The new national strategy views security in the widest sense. It takes
into account Armenia’s food and energy supplies, transport links to
the outside world, environmental concerns, potential disruptions to
the economy, integrity of its borders and, above all, threats from
its neighbors, according to government officials.

Land-locked Armenia is bound by two peaceful states – Georgia to the
north and Iran to the south – and its two hostile neighbors, Turkey
to the west and Azerbaijan to the east.

"We took into consideration that Armenia is blockaded by two of its
neighbors, and that is linked into the strategy’s foreign policy
aspects as well," said Andranik Margaryan, Amenia’s prime minister.

Armenia has a twin-track approach to currying military-security
relations with NATO and Russia. Asked if his country’s overtures to
NATO ruffles any feathers with Moscow, which sees the Caucasus region
as its traditional backyard, Margaryan said no.

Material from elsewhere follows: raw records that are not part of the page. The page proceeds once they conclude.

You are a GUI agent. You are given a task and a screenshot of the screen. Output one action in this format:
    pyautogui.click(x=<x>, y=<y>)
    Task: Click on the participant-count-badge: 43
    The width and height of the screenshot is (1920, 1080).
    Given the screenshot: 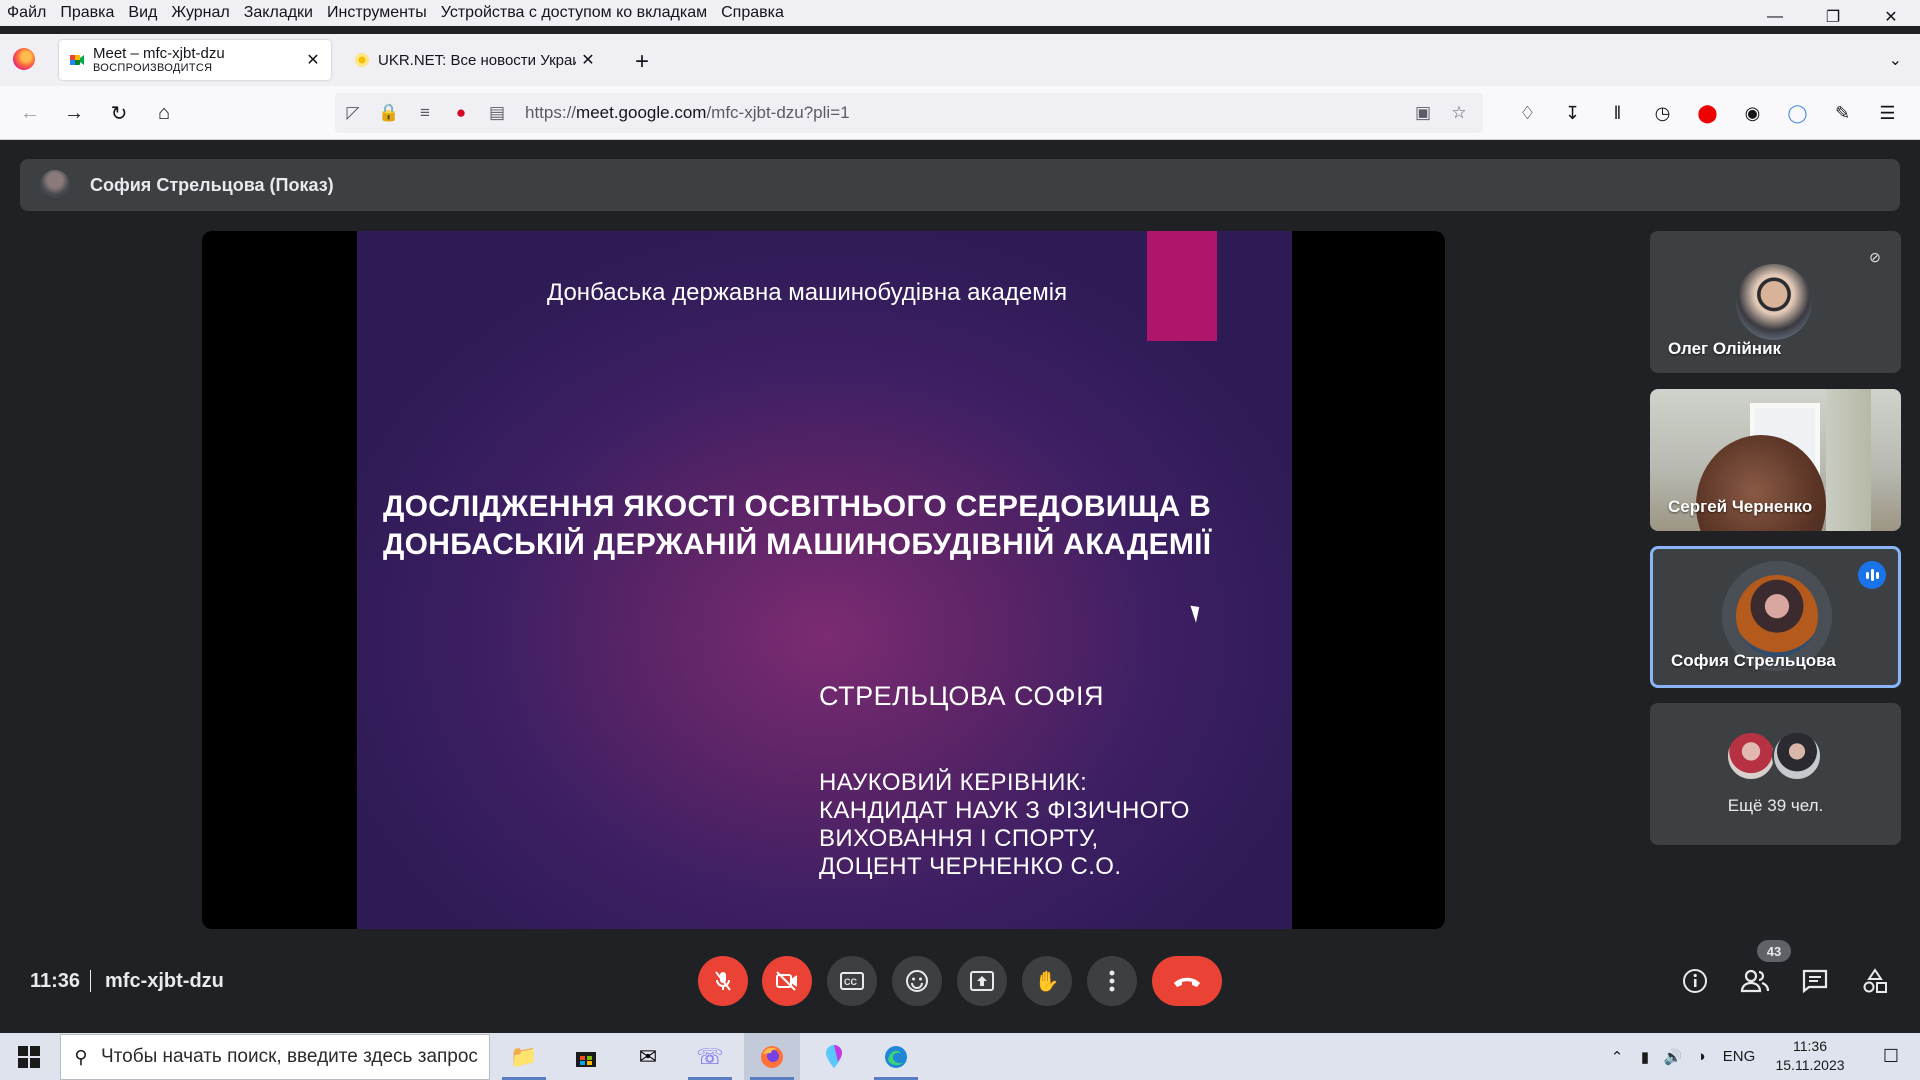 What is the action you would take?
    pyautogui.click(x=1774, y=951)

"No one [in Moscow] has shown any jealousy about our approach. We
have a Russian military base on our territory and we have a growing
relationship with NATO," he said. "Our goal in cooperating with
the alliance is to contribute to our own security and that of our
partners. Don’t forget that Russia also cooperates with NATO for
similar reasons."

Getting closer to NATO, however, means reforming Armenia’s Soviet-era
defense structures and increasing its participation in international
peackeeping missions.

Some of the reforms are linked to the IPAP, which it presented to
NATO in December 2005. These call for greater transparency in defense
budgetary matters and, especially, civilian control over the military.

"Our IPAP priorities will be a critical threshold in our relations
with NATO," Aghabekyan said, noting that reforms will get under way
in the latter half of this year.

Strategic Goals Two key goals are to overhaul Armenia’s outdated,
Soviet-inspired Defense Ministry and lines of authority, and to
modernize the Army’s doctrine. Several laws will be reviewed in the
autumn to achieve these, namely to: ~U Expand the Army’s role to deal
with terrorism and natural disasters.

~U Strengthen civilian oversight of the military.

~U Shift control of the armed services to the General Staff, which
will report to the defense minister, thus giving the latter direct
control over the armed forces.

"We currently have six deputy ministers – all military – who are
in charge of the Army. After the change, there will be only one,
who will be a civilian and politically appointed," said Aghabekyan.

As for expanding Armenia’s security profile internationally, Sargsyan
said he plans to transform Armenia’s NATO-standard peacekeeping
regiment into a brigade. "I will probably sign the order in the coming
months, and it will take some time to achieve this."

Asked how long, he said "it will depend on the level of cooperation and
help from our partners and our own available finances. Our peacekeepers
are trained and equipped on a par with NATO soldiers – and they also
get bigger salaries than others in the army. This is expensive for us."

On a wider scale, Sargsyan said he wants to tighten cooperation with
the United States and other NATO countries for purposes of training.

"It’s no secret our Army has few officers who are Western-trained,
so training and re-training is very important," he said. "And next
we want to drive this down to the sergeant level, because they are
the vital links between the officers and our infantrymen."

Armenia’s specially trained peacekeeping soldiers compete and enlist
for the position, but the wider Army is based on a mandatory draft.

Sargsyan said there were no plans to shift to a fully professional army
due to financial constraints and the country’s need for a relatively
large army to man its borders with Azerbaijan and Turkey.

Armenia is addressing its energy security needs as well, namely by
capitalizing on friendly relations with Iran. Today, only one pipeline
brings gas supplies from Russia via Georgia to Armenia. But when
Moscow-Tbilisi relations deteriorate, as they have for the last year,
"we get squeezed when Russia puts pressure on Georgia," said Sargsyan.

A new pipeline will soon open, bringing an alternative supply from
across Armenia’s southern border with Iran.